Phil Foglia prosecuted mobsters, drug dealers and corrupt politicians and won record-setting civil settlements.

He was best friends with actor Chazz Palminteri, loved his family and the law. Sadly, the lifelong Bronx resident passed away April 22 from COVID-19. He was 69 years old.

“Other than my dad, Phil was the greatest man I’ve ever met,” a heartbroken Palminteri said to the Bronx Times. “He was a champion of Italian Americans.”

Palminteri said they grew up together in Belmont on Arthur Avenue. The duo went to Yankee, Knicks and Giants games and unlike most guys whose heroes were Mickey Mantle or Rocky Marciano, Foglia’s hero was President George Washington.

“He was a student of history,” Palminteri said. “He was such a patriot.”

Foglia, a Pelham Gardens resident, impacted many people over the years. The son of a detective, he found his path in the courtroom.

Foglia was an assistant district attorney in the Bronx working in appeals and rackets, where he ultimately was elevated to deputy chief of economic crimes and the public corruption unit. He was an Assistant United States Attorney under Rudolph Giuliani assigned to the Organized Crime and Public Corruption Strike Force for over four years. In 1988, he was appointed Executive Assistant District Attorney for Investigations in Queens County.

Phil Foglia at a wedding. Photo courtesy of the Foglia family

He was a partner at Culleton, Marinaccio and Foglia, a White Plains law firm, for 17 years and was special counsel for the City of Yonkers for a decade. He then served as special deputy inspector general and chief on investigations for the State of New York until last summer.

In 1981 he met attorney Michael Marinaccio at the DA’s office. The two remained friends for nearly 40 years. Their families went on yearly vacations to places like Virginia Beach, Hershey Park and the Jersey Shore.

“It’s hard for me to separate our personal relationship from our professional one,” he said.

They worked together briefly at the DA’s office and in White Plains for several years. In fact, they played on the district attorney softball team. Marinaccio said that he was one of a kind and will be missed.
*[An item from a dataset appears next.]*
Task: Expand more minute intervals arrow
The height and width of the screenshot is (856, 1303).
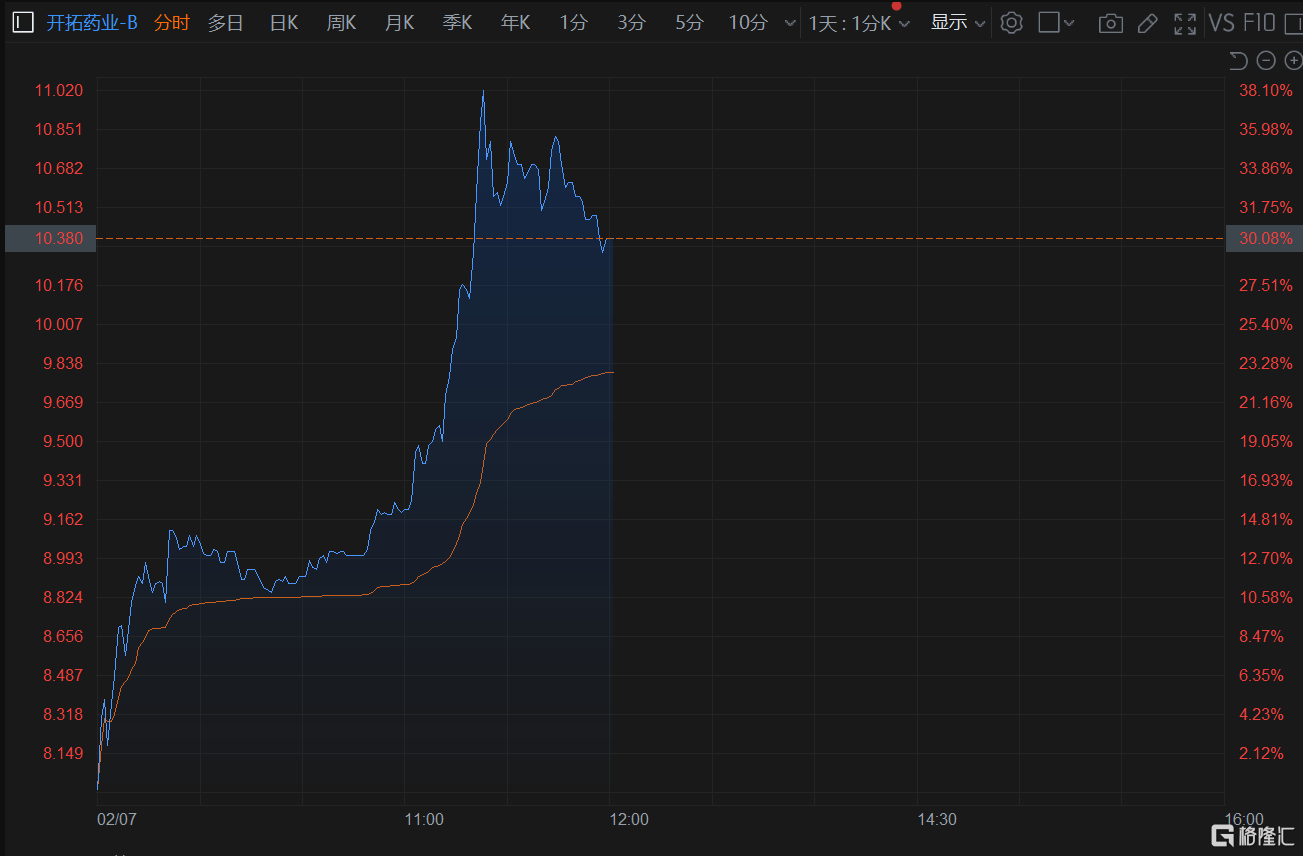Action: pyautogui.click(x=790, y=23)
“He was a very good investigator,” Marinaccio said. “He was somebody that you were willing to listen to. He was a leader that people were willing to follow.”

According to Marinaccio, Foglia got sick March 22 and spent 28 days on a ventilator in the hospital. They thought he was doing better recently, but he never recovered.

Foglia was particularly proud of his Italian-American identity. He was the chief legal counsel for the Italian American Defense and Higher Education Fund and a founding board member of the Italian American Museum.

Foglia was married for over three decades to Jacqueline and has two sons, Philip, Jr. and Louis. Louis spoke highly about his father.

“He was an exceptional father and loving husband for 44 years,” Louis said. “His demanding career never left us wanting for attention. He was a little league coach for the better part of two decades. We spent countless hours together in movie theaters and at Yankee Stadium.”